Work item: Reproduce the Disney passage below word for word, everything from "In Iger’s defense, much" down to "figure out accurately.".

Supplied text:
Disney supporters, and Iger supporters, can say that legacy businesses have hobbled the company. However, much of that was built by a series of major deals by Iger. He bought Pixar in 2006, Marvel in 2009, Lucasfilm in 2016, and 21st Century Fox in 2019. Each was a huge transaction. Disney’s stock performance shows that they have not continued to pay off.
In Iger’s defense, much of Disney is made up of legacy media. At the top of this list are ESPN and ABC. Both were originally TV networks. Disney has done its best, which has not been enough, to move them into a digital world. ESPN has created an online presence, but at its core, ESPN is not digital
Disney’s studio business returns have been impressive off and on. It has monetized the M&A deals Iger made. That batting average has been good. The dollar return on investment, based on when Disney bought them, for how much, and what they have brought in based on current dollars, is hard, if not impossible, to figure out accurately.

Data provided:
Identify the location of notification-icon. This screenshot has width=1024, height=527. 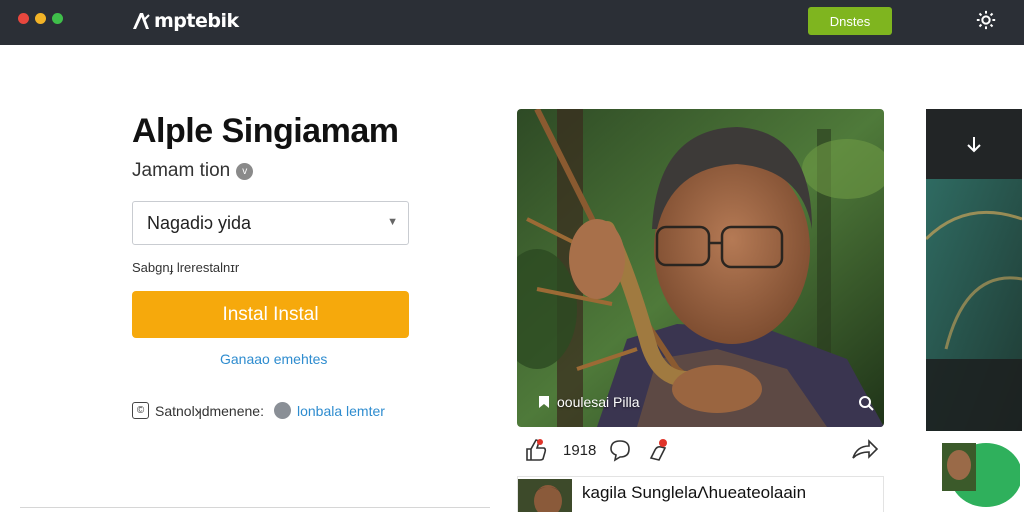
(658, 450).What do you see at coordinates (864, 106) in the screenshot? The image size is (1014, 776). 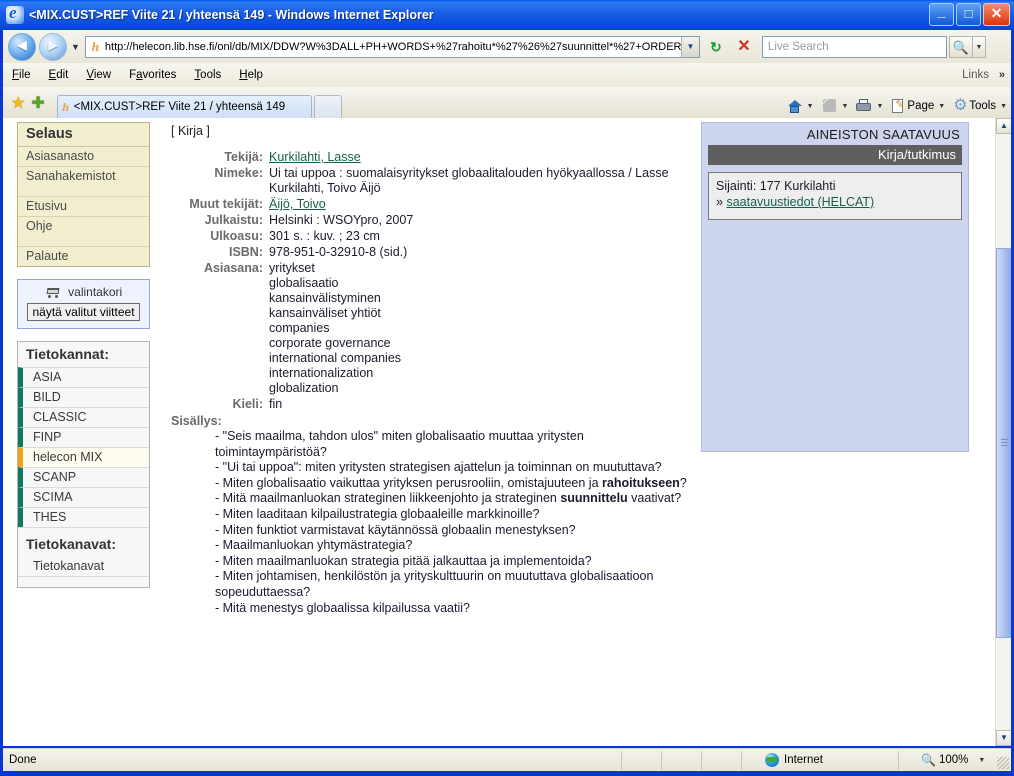 I see `print-icon` at bounding box center [864, 106].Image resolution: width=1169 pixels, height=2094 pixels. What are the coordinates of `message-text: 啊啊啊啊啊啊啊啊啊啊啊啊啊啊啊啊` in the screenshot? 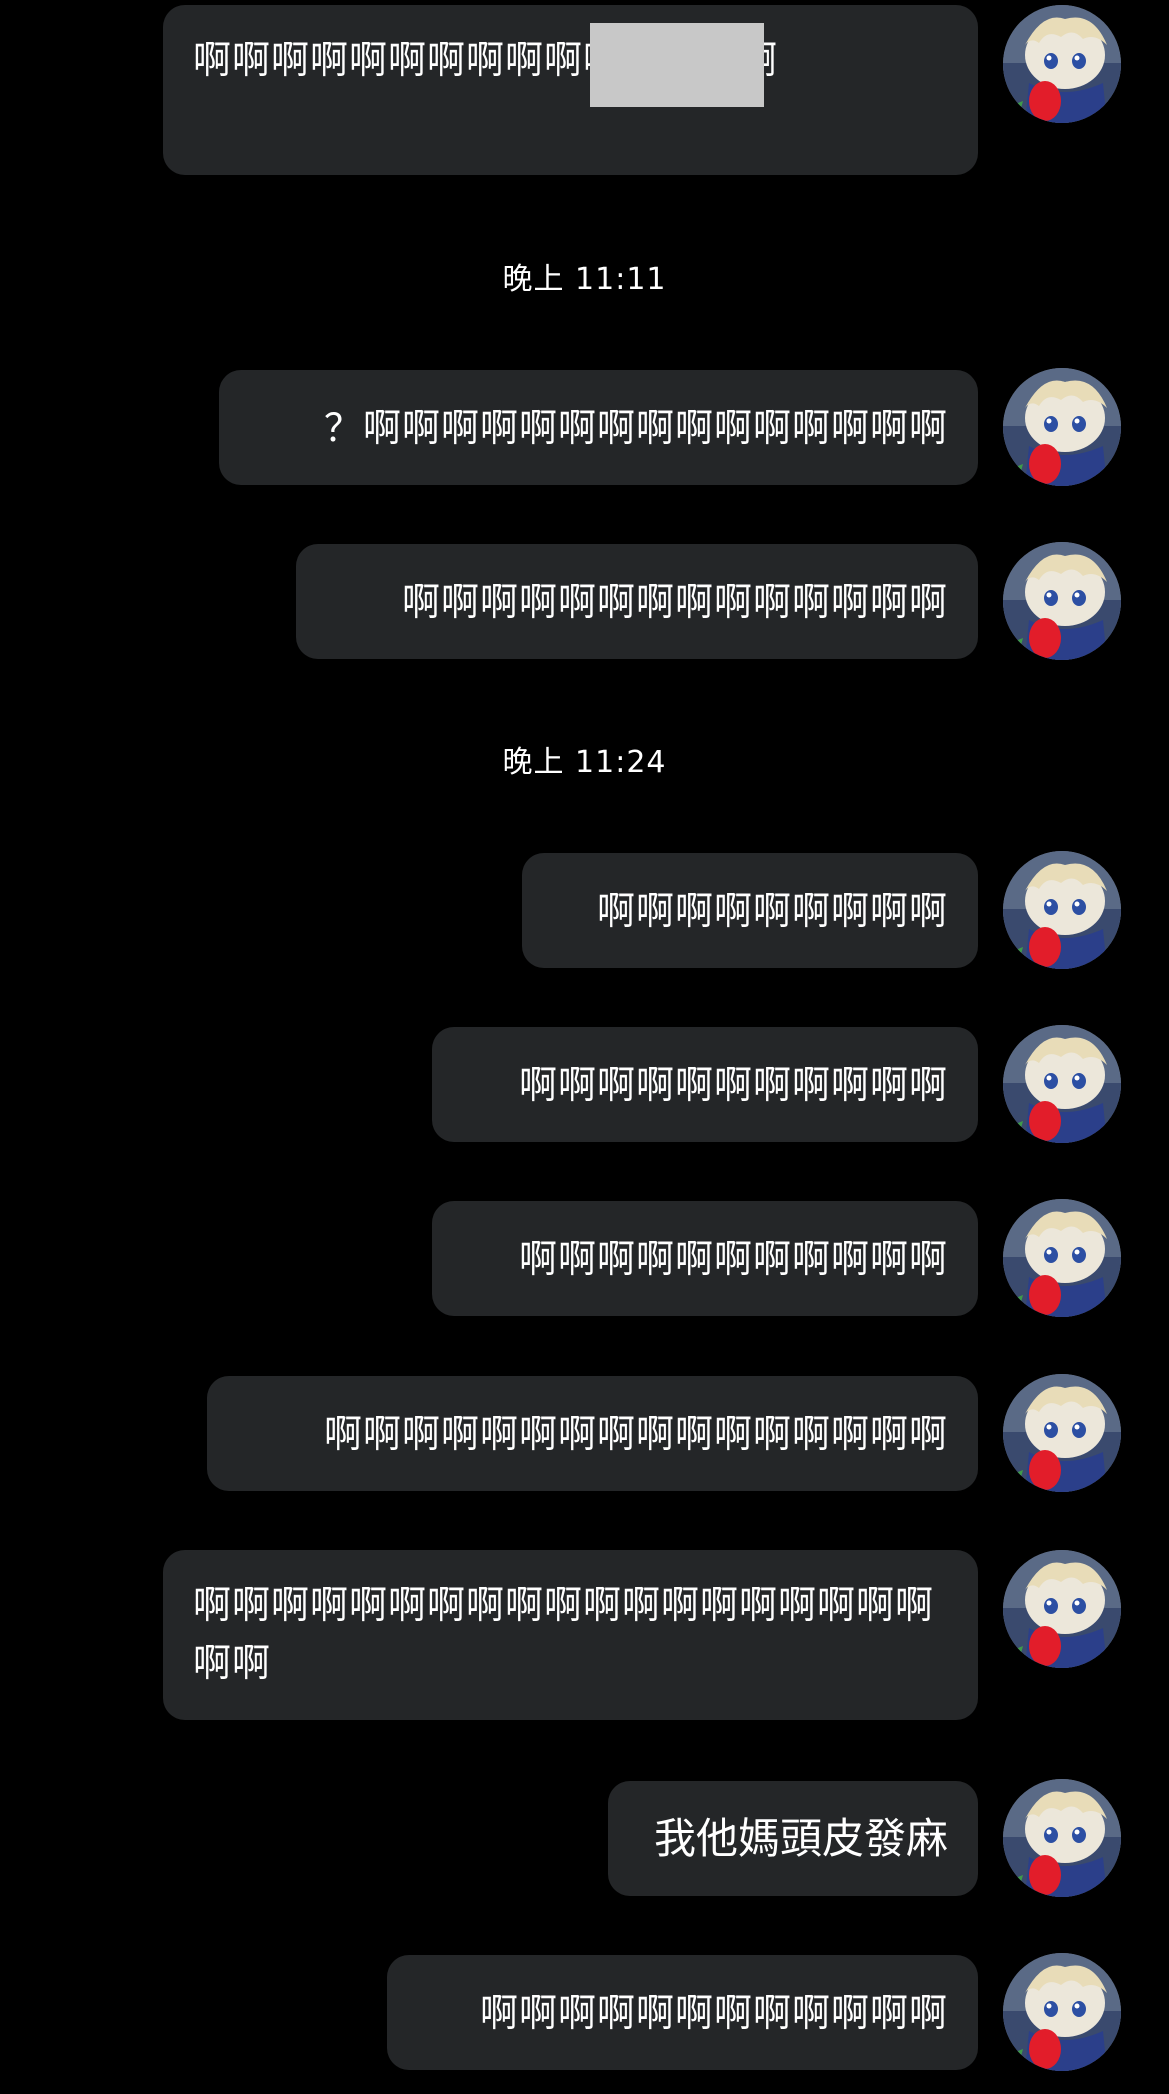 It's located at (636, 1434).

Result of the task:
In Iger’s defense, much of Disney is made up of legacy media. At the top of this list are ESPN and ABC. Both were originally TV networks. Disney has done its best, which has not been enough, to move them into a digital world. ESPN has created an online presence, but at its core, ESPN is not digital
Disney’s studio business returns have been impressive off and on. It has monetized the M&A deals Iger made. That batting average has been good. The dollar return on investment, based on when Disney bought them, for how much, and what they have brought in based on current dollars, is hard, if not impossible, to figure out accurately.